From: Wilfred H T. <Ta...@ap...> - 2008-05-25 02:03:17
|
I recently looked over the mzML format draft and have a few comments. Regarding the schema (http://www.sbeams.org/tmp/mzML0.99.12.html): * For the "cvParam Mapping Rules," I suggest that the number of "musts" be decreased significantly (or changed to "mays"). For example, for the element <sourceFile>, there's a rule saying: "MUST supply a *child* term of MS:1000561 (data file checksum type) one or more times." This sort of information does not seem to be critical for downstream processing of mzML files and thus doesn't deserve "must" status. There are quite a few similar examples. * For the elements <fileDescription>, <sourceFileList>, <sourceFile>, etc., would it make sense to change the name to be more general (such as dataSource) to reflect the fact that not all instrument data is stored in files? For example, for the Applied Biosystems|MDS Sciex instruments, some instruments (such as the QSTAR or QTRAP systems) store data in .wiff files, while other instruments (such as the 4700 and 4800 systems) store data in an Oracle database.
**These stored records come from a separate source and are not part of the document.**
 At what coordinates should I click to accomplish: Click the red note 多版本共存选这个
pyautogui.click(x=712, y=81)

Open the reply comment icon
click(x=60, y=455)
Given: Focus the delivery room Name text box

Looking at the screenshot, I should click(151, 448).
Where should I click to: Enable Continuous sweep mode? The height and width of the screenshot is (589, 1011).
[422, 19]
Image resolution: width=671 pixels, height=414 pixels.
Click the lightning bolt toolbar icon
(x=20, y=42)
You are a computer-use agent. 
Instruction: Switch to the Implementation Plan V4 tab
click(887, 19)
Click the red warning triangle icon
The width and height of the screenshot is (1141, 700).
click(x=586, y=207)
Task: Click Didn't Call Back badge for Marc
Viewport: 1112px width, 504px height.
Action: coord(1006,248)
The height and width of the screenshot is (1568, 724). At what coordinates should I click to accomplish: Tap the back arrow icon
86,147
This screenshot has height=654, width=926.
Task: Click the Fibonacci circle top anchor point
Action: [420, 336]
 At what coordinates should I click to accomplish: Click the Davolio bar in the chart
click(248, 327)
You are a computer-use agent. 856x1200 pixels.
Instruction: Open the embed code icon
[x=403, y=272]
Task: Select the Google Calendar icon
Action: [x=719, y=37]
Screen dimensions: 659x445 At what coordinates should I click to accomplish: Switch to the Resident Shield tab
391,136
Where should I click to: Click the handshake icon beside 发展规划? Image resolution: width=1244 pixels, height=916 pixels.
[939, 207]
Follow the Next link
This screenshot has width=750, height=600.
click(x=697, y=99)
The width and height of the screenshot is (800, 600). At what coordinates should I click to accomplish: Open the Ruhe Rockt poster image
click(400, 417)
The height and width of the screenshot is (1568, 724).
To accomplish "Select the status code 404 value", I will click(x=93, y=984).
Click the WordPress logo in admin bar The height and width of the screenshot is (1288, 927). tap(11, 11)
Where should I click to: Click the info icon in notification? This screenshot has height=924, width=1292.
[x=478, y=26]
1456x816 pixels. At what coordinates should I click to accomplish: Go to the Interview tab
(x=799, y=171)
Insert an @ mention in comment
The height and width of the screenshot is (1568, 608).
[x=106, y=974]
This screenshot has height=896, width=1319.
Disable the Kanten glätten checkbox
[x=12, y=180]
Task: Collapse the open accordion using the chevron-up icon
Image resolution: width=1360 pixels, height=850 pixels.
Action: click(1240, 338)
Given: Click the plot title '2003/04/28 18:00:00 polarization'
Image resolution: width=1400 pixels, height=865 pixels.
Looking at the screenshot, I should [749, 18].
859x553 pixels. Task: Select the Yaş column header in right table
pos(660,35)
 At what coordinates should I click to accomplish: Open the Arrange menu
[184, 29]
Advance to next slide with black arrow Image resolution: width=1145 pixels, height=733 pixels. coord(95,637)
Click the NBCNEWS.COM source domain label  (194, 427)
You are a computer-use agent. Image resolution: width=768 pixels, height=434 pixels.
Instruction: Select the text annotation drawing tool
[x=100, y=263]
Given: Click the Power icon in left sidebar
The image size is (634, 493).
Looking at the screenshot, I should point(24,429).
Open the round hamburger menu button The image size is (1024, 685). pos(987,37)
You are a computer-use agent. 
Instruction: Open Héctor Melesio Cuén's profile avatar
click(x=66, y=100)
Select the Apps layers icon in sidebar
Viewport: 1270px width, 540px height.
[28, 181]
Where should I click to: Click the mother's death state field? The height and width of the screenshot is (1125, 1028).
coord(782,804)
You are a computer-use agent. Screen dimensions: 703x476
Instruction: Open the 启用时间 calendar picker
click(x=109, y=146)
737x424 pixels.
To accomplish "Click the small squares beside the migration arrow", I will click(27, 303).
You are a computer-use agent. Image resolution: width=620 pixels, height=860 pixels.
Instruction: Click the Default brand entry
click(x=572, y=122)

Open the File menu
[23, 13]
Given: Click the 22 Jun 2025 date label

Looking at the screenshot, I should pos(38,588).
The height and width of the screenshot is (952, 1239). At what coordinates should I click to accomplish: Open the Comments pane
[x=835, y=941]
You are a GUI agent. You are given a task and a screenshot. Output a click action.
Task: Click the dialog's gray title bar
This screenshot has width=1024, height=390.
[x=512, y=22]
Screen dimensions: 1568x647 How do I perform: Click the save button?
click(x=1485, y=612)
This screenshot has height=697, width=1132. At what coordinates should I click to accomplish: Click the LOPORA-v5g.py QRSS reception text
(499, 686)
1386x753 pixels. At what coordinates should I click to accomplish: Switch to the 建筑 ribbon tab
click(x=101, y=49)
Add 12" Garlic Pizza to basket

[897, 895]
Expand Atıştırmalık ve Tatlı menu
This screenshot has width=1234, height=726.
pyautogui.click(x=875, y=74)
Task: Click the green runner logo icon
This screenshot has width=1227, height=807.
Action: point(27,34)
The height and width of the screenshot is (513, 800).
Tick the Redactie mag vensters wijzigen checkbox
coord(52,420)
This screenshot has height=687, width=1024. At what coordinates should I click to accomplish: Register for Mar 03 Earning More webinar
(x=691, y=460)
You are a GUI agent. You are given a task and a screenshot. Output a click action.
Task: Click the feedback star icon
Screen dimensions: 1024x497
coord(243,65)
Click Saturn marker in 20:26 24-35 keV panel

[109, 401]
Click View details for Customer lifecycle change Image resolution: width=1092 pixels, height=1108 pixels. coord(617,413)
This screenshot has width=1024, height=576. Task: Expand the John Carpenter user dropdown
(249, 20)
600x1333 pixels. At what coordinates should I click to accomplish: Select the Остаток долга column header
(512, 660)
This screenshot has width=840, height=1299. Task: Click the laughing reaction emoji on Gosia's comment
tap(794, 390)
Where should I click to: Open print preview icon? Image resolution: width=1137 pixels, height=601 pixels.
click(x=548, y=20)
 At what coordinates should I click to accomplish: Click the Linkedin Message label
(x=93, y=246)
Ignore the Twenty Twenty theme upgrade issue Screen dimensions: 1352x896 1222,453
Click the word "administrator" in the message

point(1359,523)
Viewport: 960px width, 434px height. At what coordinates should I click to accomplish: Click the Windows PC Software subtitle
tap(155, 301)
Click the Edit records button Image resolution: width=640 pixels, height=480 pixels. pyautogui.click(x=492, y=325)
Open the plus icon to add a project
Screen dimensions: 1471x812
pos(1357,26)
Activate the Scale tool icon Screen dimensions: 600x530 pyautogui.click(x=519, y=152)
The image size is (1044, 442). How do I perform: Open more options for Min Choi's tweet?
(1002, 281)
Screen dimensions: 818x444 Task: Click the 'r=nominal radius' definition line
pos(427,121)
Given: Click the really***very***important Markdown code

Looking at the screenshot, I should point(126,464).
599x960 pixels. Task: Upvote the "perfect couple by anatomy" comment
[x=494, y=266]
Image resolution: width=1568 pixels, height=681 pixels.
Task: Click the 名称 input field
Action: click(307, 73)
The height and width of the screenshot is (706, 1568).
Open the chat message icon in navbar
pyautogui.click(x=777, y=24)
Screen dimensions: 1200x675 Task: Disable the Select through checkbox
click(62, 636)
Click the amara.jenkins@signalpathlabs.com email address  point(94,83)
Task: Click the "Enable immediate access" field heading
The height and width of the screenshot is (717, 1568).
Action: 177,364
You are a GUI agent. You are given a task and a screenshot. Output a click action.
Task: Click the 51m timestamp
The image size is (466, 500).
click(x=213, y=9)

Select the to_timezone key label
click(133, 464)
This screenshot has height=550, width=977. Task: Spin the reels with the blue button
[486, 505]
Regarding the controlled vocabulary ( http://psidev.cvs.sourceforge.net/*checkout*/psidev/psi/psi-ms/mzML/controlledVocabulary/psi-ms.obo ): * Under "spectrum"-->"spectrum representation", the only 2 choices are "centroid mass spectrum" and "profile mass spectrum". That doesn't adequately capture the full range of spectrum representations. For example in addition to centroiding, the data could be de-isotoped, smoothed, converted to +1 charge, etc. Also, having just the 2 choices of centroid vs. profile is inconsistent with the software processing options listed under "data transformation"-->"data processing action", where a much wider range of options are listed ("baseline reduction", "charge deconvolution", "deisotoping", etc.). It seems desirable to expand the choices under "spectrum"-->"spectrum representation" to at least be consistent. Alternatively, maybe a slightly different categorization might make sense - something like raw data vs. processed data (full data vs. reduced data). * Under "spectrum"-->"spectrum type", some triple quad-type scans are missing - precursor ion (scan Q1, fixed Q3), neutral loss (scan Q1 and Q3 together with a constant difference between Q1 and Q3). Please accept my apologies in advance if any of these topics have already been discussed/resolved previously, as I am new to this discussion. Thanks, Wilfred |